CINCINNATI — Fuel sales at Kroger helped drive the company’s total sales up 5.8% to $29.1 billion in the first quarter of fiscal 2012 from $27.5 billion for the same period last year. Total sales, excluding fuel, increased 4.3% over the same period last year.

Identical supermarket sales, without fuel, increased 4.2% in the first quarter over the same period last year, marking the 34 consecutive quarters of positive identical supermarket sales for Kroger.

Net earnings for the first quarter totaled $439.4 million, or 78 cents per diluted share. Net earnings in the same period last year were $432.3 million, or 70 cents per diluted share.

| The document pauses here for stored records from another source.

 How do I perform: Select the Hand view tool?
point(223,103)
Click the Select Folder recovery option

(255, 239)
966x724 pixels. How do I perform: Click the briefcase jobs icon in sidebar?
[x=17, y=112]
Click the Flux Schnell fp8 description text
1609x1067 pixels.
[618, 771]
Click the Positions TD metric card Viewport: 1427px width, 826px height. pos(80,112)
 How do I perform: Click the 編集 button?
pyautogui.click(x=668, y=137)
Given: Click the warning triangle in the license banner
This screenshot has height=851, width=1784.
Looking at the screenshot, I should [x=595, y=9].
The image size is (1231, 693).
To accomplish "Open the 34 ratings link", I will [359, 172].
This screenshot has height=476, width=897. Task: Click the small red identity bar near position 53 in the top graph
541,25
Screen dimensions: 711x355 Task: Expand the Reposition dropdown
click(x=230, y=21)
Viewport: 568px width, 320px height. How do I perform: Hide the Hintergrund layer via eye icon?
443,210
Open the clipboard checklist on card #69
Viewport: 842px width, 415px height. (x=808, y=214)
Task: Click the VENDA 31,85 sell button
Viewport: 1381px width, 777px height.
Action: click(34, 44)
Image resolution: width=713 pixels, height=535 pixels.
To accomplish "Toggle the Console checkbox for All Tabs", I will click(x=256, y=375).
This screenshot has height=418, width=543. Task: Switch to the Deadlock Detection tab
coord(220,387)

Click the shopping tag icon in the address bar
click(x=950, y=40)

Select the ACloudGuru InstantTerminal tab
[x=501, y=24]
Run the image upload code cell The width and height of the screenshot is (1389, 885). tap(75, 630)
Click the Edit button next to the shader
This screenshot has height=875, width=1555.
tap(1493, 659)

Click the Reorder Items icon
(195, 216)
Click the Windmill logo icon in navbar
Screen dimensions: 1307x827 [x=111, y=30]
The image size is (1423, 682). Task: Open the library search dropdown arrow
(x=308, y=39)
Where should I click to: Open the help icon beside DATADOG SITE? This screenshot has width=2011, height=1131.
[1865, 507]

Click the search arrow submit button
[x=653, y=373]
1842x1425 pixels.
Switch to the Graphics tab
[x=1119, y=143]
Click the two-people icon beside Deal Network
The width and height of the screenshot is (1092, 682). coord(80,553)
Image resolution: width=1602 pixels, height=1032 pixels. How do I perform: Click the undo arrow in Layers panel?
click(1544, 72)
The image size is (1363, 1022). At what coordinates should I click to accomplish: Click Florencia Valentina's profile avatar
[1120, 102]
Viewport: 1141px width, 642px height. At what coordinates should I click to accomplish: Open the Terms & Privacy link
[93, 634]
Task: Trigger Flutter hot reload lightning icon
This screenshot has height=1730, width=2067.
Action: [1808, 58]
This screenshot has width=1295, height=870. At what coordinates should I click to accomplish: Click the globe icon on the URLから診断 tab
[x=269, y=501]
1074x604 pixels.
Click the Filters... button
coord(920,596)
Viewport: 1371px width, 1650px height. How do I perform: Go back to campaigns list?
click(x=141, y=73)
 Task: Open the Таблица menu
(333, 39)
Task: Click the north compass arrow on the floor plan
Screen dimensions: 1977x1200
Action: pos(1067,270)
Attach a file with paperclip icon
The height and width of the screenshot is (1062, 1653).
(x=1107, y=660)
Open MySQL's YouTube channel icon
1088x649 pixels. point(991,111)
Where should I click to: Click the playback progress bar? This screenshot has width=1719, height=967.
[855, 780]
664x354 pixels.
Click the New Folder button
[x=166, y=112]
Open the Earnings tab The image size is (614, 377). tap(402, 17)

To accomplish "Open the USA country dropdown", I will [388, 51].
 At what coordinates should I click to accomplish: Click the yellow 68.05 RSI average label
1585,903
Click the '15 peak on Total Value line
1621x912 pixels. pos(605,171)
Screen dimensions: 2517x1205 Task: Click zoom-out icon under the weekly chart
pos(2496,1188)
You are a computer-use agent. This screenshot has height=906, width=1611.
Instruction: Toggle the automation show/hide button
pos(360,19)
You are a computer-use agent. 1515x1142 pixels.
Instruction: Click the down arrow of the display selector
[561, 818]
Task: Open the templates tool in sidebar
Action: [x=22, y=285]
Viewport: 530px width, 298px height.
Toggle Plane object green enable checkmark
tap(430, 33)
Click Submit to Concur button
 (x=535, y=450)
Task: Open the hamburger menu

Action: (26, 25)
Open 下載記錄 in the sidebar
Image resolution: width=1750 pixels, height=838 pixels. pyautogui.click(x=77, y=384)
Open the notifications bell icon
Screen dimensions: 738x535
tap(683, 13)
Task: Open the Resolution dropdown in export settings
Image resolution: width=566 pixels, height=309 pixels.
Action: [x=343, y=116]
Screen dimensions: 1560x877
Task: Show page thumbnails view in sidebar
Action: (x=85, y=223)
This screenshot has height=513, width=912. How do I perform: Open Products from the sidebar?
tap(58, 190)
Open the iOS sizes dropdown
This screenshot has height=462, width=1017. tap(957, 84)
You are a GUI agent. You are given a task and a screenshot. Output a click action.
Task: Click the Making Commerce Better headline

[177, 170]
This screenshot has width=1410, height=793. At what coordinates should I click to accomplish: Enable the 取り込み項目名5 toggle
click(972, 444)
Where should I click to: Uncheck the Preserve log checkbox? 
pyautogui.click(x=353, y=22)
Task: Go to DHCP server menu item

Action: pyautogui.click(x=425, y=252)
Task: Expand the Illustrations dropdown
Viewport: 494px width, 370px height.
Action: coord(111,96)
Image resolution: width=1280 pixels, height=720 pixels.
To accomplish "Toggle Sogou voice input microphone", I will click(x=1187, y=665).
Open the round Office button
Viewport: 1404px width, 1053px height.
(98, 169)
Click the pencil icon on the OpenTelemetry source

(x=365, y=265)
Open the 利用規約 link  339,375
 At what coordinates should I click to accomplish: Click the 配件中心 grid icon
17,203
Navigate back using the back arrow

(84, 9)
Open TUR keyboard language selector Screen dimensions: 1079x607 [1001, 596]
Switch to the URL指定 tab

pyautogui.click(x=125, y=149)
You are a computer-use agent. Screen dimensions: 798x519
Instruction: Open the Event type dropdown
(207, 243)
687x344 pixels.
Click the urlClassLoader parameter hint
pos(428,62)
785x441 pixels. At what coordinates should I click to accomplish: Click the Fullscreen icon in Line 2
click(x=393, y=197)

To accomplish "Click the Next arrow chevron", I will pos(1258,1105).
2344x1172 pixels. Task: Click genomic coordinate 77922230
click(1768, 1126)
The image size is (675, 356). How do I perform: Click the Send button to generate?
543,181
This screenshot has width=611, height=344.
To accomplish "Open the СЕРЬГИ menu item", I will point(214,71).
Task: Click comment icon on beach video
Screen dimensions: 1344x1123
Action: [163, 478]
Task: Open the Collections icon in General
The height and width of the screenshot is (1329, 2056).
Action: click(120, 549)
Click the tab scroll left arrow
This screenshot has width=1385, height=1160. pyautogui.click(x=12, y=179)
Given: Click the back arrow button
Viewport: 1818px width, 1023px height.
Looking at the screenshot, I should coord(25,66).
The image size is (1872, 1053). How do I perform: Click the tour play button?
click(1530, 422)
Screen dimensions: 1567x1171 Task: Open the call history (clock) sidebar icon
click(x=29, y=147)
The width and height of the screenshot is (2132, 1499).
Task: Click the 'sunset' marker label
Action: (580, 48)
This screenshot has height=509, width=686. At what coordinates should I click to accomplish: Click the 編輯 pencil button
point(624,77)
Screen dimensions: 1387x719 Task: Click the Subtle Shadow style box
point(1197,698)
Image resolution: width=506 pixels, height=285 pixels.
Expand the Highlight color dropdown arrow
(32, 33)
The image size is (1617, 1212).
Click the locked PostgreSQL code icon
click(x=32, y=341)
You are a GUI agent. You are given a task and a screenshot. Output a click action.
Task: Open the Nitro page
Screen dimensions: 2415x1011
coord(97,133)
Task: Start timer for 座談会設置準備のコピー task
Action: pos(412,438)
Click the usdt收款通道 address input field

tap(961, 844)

Separately, the company announced that the board of directors authorized a new $1 billion share repurchase program that replaces the prior authorization, which was exhausted on June 12, 2012.

"Kroger’s solid first quarter performance demonstrates that our Customer 1st strategy continues to resonate with customers," said David B. Dillon, Kroger’s chairman and chief executive officer. "Our core business is growing, and we are rewarding shareholders through earnings growth, increasing dividends over time and share buybacks."

In light of its first quarter results, Kroger has raised its full year, earnings per share guidance to $2.33 to $2.40 per diluted share for fiscal 2012. The original guidance was $2.28 to $2.38 per diluted share.

Kroger continues to expect identical supermarket sales growth, excluding fuel, of 3% to 3.5%. In accordance with original guidance, this includes the expected negative effect on sales from prescription drugs coming off patent.

"We were very pleased with the results of the first quarter. We exceeded our expectations, and as a result raised our earnings per share guidance for the year," Dillon said. "Through our focus on the customer, we will continue to stand out among food retailers, and drive loyalty, cash flow and earnings growth in 2012 and beyond."